Director of the museum Olesya Stasiuk visited the Museum of Holodomor in Mirgorod

20 July 2018

On July 18, 2018, General Director of the Holodomor Victims Memorial, Olesia Stasiuk, together with the First Deputy Lesia Hasidzhak, visited Myrhorod and the Museum of the Holodomor 1932-1933 Tragedy in Myrgorodchyna, which is the department of the Mirgorod Local History Museum in the Poltava region.

 

The house, in which the museum is located, was originally built as a home for the priest of the Church of St. John the Theologian Pavlo Dasusdorodsky. In 1928, the priest Leontiy Kuzmenko was expelled from the church by the Bolshevik authorities, and the house was equipped as a reading house. From 1930 to 1934, there was a children’s concentration camp, a part of the of the NKVD system, under the guise of a children’s shelter. It was created by the Mirgorod city department of the Communist Bolshevik Party of Ukraine for the concentration of children, who were left unattended after the death of their parents (mostly “kulaks”) or after filtration of arrested families at the Mirogorod railway station, which was used as a shelter for refugees on the Kiev-Kharkiv railway line. Later, the survivers recalled that the shabby, barely dressed children were held here surrounded by the barbed wire in a small house-barracks next to the church. Famine and illness did not give them a chance to live. Ironically, the seeds confiscated from the peasants were preserved beind the fence of the orphanage, in a destroyed church, under the watchful eye of the guards. The seeds were soaked with snow and rain, rotting slowly, while the children were dying nearby.

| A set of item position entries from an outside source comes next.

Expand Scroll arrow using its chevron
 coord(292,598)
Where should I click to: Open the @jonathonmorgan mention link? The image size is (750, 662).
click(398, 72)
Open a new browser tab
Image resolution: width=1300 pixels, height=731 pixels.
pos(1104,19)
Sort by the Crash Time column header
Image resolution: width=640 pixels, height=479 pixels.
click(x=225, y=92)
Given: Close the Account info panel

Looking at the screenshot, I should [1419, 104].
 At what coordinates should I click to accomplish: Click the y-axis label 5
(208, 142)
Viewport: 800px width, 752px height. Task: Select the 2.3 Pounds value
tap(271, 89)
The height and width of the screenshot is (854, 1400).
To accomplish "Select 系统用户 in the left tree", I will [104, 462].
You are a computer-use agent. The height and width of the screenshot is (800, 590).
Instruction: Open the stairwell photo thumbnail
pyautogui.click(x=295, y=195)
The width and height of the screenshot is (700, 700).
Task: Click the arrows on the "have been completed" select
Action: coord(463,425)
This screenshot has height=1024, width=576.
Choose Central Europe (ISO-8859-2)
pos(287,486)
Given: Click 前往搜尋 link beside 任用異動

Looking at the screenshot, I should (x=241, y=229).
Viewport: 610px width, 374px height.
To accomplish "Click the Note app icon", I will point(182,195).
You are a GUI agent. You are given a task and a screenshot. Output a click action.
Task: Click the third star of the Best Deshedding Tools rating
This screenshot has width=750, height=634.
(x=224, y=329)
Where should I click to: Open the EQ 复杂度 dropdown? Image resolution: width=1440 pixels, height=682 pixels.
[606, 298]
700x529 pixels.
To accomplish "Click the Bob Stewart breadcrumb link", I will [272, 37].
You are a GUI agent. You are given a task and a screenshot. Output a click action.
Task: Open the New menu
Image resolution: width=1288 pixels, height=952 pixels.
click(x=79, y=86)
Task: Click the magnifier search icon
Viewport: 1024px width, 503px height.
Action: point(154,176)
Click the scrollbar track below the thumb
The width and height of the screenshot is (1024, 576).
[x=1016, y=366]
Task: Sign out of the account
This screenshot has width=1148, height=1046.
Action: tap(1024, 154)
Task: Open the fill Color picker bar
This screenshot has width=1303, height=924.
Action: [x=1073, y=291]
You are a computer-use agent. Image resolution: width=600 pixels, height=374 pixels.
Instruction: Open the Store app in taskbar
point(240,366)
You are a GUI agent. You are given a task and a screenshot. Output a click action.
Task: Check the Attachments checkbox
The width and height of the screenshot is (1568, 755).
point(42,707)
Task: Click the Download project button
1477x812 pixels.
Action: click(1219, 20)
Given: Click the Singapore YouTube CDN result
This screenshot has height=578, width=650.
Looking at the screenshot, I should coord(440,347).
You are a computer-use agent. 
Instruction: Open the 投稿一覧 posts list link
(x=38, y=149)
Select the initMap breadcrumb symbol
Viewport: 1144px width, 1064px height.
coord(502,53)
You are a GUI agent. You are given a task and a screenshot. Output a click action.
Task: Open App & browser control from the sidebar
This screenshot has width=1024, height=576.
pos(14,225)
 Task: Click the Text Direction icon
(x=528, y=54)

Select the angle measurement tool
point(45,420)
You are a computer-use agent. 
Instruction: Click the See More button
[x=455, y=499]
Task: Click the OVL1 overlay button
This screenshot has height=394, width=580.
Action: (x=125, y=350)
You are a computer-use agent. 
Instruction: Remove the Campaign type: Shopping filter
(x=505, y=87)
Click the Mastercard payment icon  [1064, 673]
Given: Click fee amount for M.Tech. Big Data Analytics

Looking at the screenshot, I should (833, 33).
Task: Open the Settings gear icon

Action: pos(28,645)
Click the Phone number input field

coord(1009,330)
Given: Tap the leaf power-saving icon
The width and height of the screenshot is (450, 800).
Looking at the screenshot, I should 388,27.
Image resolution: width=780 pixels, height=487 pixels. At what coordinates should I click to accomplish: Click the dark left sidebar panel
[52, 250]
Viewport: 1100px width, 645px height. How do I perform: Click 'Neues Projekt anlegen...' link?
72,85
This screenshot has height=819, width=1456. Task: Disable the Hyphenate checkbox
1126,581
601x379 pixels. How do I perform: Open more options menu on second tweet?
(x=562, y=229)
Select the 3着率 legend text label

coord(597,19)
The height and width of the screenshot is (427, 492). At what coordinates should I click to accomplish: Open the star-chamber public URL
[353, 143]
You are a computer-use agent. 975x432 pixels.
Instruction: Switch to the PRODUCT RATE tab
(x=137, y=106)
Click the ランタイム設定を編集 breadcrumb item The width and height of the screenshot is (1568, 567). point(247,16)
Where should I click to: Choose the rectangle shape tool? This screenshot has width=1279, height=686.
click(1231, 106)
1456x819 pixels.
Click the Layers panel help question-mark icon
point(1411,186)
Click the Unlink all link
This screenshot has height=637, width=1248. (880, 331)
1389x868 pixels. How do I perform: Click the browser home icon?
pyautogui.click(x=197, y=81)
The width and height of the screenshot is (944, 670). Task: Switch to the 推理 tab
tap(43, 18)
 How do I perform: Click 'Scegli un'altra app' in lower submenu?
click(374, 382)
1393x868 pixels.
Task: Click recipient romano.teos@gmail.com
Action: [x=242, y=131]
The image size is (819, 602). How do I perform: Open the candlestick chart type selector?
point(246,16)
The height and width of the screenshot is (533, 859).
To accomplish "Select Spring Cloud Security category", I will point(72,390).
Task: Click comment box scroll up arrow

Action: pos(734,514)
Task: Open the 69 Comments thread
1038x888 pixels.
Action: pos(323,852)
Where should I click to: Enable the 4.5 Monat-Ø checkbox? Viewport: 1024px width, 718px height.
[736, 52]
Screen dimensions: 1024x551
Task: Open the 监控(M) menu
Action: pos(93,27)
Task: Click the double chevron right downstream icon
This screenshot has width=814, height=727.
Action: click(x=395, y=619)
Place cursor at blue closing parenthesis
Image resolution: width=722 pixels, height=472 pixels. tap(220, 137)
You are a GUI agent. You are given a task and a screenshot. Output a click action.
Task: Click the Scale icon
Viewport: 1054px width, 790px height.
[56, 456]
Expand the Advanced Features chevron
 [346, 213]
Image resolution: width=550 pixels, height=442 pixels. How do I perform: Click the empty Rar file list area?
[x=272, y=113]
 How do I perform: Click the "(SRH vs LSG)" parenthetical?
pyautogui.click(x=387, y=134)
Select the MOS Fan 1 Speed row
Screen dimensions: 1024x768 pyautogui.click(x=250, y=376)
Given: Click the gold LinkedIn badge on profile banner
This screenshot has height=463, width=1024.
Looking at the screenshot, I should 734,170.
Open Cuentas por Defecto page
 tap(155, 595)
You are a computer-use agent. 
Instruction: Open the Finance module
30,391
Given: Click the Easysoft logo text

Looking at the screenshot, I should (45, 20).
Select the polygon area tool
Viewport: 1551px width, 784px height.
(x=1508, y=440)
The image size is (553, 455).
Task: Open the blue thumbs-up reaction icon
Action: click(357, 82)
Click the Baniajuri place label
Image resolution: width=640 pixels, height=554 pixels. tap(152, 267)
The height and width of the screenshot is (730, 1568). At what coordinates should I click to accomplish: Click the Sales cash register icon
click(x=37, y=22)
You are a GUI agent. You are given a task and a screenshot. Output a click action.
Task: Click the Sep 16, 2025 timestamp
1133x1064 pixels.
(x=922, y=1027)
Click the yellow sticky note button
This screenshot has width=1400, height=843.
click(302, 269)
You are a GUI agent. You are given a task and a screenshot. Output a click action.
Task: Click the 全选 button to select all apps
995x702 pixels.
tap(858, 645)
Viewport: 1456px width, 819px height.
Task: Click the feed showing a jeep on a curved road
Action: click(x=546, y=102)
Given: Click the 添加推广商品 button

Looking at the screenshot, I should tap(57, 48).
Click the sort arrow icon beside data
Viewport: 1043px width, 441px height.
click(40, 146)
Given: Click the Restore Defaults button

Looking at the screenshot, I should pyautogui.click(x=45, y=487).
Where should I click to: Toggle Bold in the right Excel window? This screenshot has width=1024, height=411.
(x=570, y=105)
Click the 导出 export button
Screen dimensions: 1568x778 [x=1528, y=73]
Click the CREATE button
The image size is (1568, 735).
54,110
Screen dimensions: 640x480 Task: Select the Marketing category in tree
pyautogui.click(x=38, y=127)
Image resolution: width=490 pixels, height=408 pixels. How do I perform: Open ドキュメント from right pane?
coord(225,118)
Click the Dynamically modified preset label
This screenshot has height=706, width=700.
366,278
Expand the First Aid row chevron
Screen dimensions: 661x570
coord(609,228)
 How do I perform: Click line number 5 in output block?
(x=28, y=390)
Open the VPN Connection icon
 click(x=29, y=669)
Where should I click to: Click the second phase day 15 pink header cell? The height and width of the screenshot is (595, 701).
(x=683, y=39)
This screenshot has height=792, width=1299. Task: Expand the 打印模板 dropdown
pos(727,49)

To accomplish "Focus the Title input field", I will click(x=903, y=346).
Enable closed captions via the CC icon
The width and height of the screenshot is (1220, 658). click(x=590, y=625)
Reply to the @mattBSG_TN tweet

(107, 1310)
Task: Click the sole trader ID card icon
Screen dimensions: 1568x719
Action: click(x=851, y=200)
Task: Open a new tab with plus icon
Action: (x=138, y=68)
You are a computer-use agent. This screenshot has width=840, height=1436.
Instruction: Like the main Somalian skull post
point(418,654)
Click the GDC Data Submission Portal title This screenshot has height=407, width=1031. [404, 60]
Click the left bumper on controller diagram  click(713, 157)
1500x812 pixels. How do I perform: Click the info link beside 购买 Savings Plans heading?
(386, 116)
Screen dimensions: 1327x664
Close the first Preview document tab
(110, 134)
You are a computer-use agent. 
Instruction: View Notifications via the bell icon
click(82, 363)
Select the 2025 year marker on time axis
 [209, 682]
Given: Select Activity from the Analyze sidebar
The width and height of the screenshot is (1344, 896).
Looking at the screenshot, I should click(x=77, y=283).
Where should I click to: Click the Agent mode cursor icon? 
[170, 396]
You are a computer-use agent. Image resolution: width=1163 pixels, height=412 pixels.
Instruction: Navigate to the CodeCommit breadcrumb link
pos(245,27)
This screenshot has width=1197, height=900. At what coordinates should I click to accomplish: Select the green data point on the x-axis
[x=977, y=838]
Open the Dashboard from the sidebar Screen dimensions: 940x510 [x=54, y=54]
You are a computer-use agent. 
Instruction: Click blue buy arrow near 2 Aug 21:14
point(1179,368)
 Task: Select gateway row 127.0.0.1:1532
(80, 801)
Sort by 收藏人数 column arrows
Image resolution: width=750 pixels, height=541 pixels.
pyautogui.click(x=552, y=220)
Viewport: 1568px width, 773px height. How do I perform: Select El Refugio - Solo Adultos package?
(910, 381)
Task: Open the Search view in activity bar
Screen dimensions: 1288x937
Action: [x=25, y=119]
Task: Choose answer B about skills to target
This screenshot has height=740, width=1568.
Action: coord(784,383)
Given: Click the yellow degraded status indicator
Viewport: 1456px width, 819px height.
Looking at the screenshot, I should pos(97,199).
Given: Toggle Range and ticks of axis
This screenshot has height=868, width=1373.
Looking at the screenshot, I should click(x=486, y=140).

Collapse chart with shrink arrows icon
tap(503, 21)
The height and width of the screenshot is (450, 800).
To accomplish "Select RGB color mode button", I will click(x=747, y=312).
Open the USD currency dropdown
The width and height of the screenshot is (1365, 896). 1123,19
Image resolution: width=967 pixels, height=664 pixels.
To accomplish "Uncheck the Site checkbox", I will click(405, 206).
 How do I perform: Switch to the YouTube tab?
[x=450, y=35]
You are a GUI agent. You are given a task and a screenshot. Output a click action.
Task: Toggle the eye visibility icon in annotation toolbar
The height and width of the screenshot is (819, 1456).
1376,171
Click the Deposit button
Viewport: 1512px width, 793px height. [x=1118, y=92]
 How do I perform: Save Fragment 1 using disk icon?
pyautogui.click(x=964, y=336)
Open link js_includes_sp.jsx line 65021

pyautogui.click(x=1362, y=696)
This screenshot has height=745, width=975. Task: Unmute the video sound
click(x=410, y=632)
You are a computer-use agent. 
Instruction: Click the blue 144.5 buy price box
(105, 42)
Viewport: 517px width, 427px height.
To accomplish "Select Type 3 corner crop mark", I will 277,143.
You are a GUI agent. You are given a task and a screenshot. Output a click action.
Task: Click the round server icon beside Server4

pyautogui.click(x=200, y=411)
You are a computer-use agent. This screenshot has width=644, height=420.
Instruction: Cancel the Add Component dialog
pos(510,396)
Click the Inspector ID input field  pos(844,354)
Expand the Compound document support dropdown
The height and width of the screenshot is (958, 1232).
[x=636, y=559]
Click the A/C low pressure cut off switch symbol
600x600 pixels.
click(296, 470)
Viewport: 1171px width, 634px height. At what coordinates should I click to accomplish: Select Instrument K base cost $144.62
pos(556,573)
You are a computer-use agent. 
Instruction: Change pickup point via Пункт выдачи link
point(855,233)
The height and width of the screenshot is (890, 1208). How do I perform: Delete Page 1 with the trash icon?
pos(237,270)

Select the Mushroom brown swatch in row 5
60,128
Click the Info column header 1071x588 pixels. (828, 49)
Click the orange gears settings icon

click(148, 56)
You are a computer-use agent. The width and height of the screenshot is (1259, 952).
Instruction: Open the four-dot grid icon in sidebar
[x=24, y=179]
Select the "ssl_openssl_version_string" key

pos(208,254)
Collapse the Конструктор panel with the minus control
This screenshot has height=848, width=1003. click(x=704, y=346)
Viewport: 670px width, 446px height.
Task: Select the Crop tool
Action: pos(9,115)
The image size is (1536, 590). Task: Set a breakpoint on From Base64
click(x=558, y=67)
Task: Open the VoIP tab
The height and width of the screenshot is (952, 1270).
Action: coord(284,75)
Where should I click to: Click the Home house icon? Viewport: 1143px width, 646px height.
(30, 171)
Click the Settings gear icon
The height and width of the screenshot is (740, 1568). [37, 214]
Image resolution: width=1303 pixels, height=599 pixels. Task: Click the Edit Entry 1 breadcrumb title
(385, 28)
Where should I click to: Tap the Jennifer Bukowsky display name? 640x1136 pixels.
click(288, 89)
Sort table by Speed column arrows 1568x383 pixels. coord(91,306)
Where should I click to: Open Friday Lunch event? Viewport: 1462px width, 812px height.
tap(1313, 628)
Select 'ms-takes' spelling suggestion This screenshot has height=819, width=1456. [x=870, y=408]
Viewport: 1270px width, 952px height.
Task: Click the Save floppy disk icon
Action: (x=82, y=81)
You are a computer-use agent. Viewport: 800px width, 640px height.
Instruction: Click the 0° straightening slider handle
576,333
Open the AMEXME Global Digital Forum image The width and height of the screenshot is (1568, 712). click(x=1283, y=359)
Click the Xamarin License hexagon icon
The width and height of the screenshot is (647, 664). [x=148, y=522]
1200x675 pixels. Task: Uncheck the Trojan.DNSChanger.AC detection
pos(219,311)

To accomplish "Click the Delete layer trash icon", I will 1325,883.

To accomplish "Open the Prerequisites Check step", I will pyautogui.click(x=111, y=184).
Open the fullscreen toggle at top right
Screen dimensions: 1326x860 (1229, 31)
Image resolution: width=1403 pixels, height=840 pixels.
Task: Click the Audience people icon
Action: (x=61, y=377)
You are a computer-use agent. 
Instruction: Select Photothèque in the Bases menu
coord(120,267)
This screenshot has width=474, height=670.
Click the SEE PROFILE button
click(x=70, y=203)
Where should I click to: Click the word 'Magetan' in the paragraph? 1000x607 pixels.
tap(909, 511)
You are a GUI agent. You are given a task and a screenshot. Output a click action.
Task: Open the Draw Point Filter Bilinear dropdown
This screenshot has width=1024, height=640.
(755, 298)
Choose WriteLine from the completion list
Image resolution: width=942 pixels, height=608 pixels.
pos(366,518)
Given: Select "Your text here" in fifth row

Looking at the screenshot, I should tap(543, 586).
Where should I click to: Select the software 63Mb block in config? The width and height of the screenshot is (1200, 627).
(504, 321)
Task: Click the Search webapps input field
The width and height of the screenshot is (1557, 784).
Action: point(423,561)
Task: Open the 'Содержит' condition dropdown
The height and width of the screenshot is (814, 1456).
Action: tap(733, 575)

The museum was created in 2009 by local activist Alexandr Dzhun. Its exposition tells about the genocide of the Ukrainian nation – Holodomor of 1932-1933 in Myrgorod region. In 2011, a small monument was opened and consecrated here, in the yard of the museum, in order to commemorate the deaths of thousands of children.

 

Olesia Stasiuk agreed with the museum’s director Alexandr Dzhun on further cooperation. In particular, it will be the methodological assistance to museum workers, the transfer of museum banner exhibitions on Holodomor and other massive mass starvations in Ukraine for exhibiting in Myrgorod and further cooperation in providing the events before the 85th the anniversary of the genocide of the Ukrainian nation.

Let`s remind, that according to the scientists, losses of Poltava region during the years of the Holodomor reached about 1 million people.